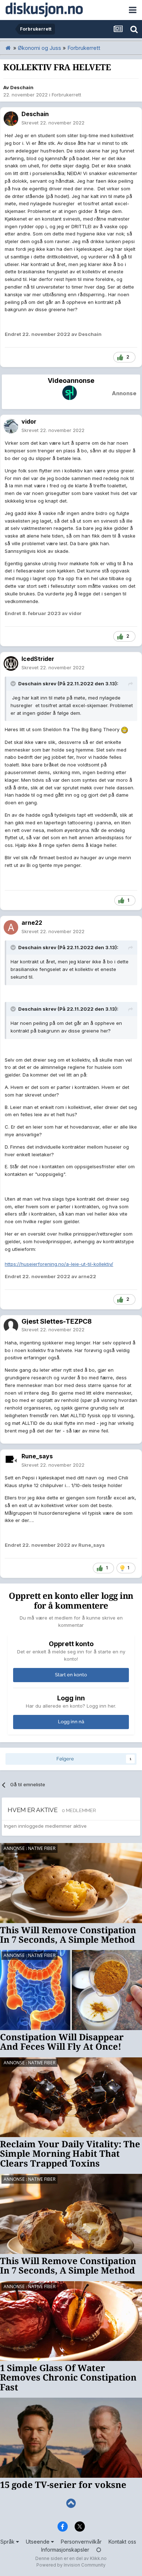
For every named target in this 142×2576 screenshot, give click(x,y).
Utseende (38, 2542)
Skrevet (52, 123)
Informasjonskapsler (65, 2550)
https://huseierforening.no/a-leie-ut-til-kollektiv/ (59, 1264)
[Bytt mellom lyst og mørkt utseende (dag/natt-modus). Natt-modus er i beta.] (98, 2550)
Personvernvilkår (81, 2542)
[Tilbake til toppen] (71, 2503)
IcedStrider (37, 658)
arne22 (31, 922)
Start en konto (71, 1674)
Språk (8, 2542)
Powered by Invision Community (71, 2565)
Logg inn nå (71, 1721)
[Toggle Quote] (14, 683)
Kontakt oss (122, 2542)
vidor (28, 421)
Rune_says (37, 1456)
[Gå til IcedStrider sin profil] (11, 663)
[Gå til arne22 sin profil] (11, 927)
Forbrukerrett (66, 95)
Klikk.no (98, 2558)
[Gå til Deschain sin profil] (11, 118)
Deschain (21, 87)
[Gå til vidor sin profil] (11, 426)
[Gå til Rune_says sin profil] (11, 1461)
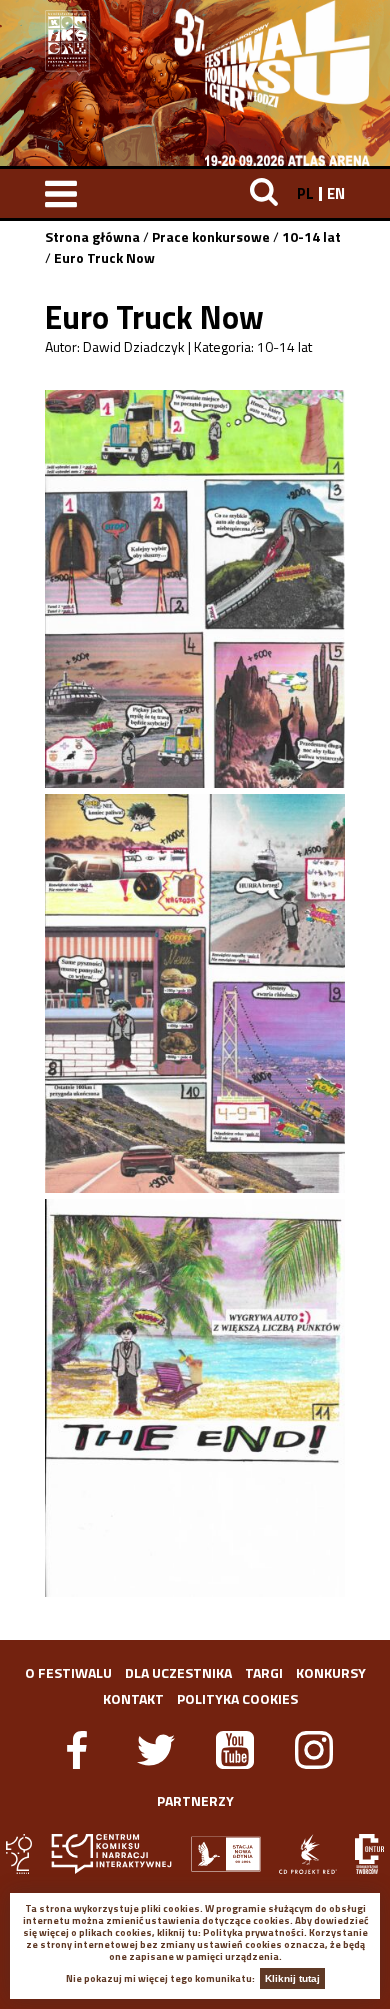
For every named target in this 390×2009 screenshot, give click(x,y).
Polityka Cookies (237, 1698)
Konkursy (331, 1672)
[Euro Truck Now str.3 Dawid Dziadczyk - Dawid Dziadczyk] (195, 1398)
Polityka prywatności (253, 1932)
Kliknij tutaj (292, 1978)
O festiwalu (68, 1672)
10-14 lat (311, 236)
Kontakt (133, 1698)
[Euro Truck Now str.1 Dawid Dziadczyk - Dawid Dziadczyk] (195, 589)
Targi (264, 1672)
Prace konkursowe (211, 236)
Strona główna (92, 236)
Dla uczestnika (178, 1672)
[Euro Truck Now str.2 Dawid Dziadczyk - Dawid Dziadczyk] (195, 993)
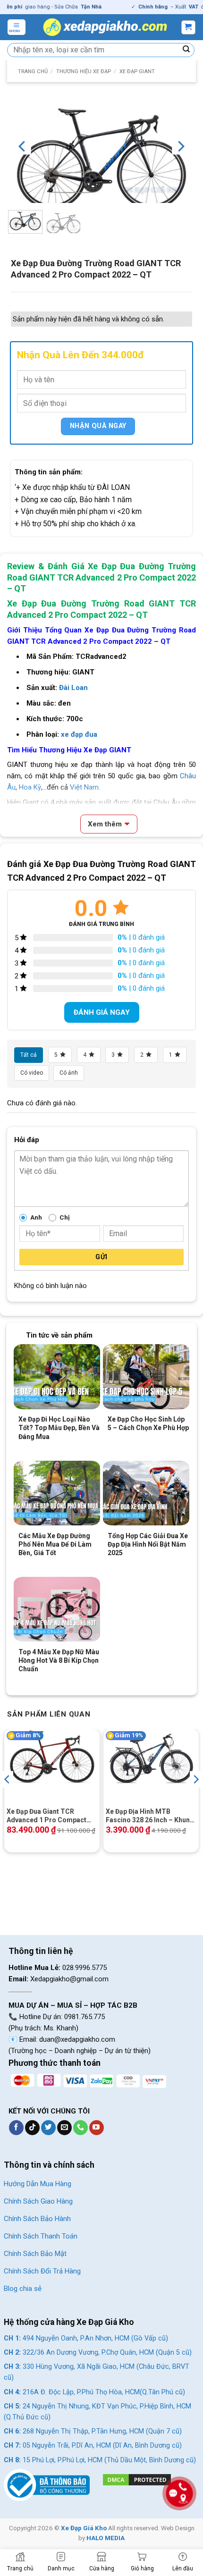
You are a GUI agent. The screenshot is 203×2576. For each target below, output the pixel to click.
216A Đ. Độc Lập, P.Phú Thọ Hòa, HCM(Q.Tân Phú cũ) (94, 2392)
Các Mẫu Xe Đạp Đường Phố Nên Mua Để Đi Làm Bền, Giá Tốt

------------------------------------------------------------------------

Exercise description: Would you restate, exactly and with no pictures, the lines of the entries above from the one containing "Powered by Invision Community (71, 2565)" through the one containing "[Euro Truck Now str.3"?

Result for this task:
Powered by Invision Community (71, 2565)
Logg inn nå (71, 1721)
[Toggle Quote] (14, 683)
Kontakt oss (122, 2542)
vidor (28, 421)
Rune_says (37, 1456)
[Gå til IcedStrider sin profil] (11, 663)
[Gå til arne22 sin profil] (11, 927)
Forbrukerrett (66, 95)
Klikk.no (98, 2558)
[Gå til Deschain sin profil] (11, 118)
Deschain (21, 87)
[Gå til vidor sin profil] (11, 426)
[Gå til Rune_says sin profil] (11, 1461)
For every named target in this 390×2009 screenshot, give click(x,y).
Polityka Cookies (237, 1698)
Konkursy (331, 1672)
[Euro Truck Now str.3 Dawid Dziadczyk - Dawid Dziadczyk] (195, 1398)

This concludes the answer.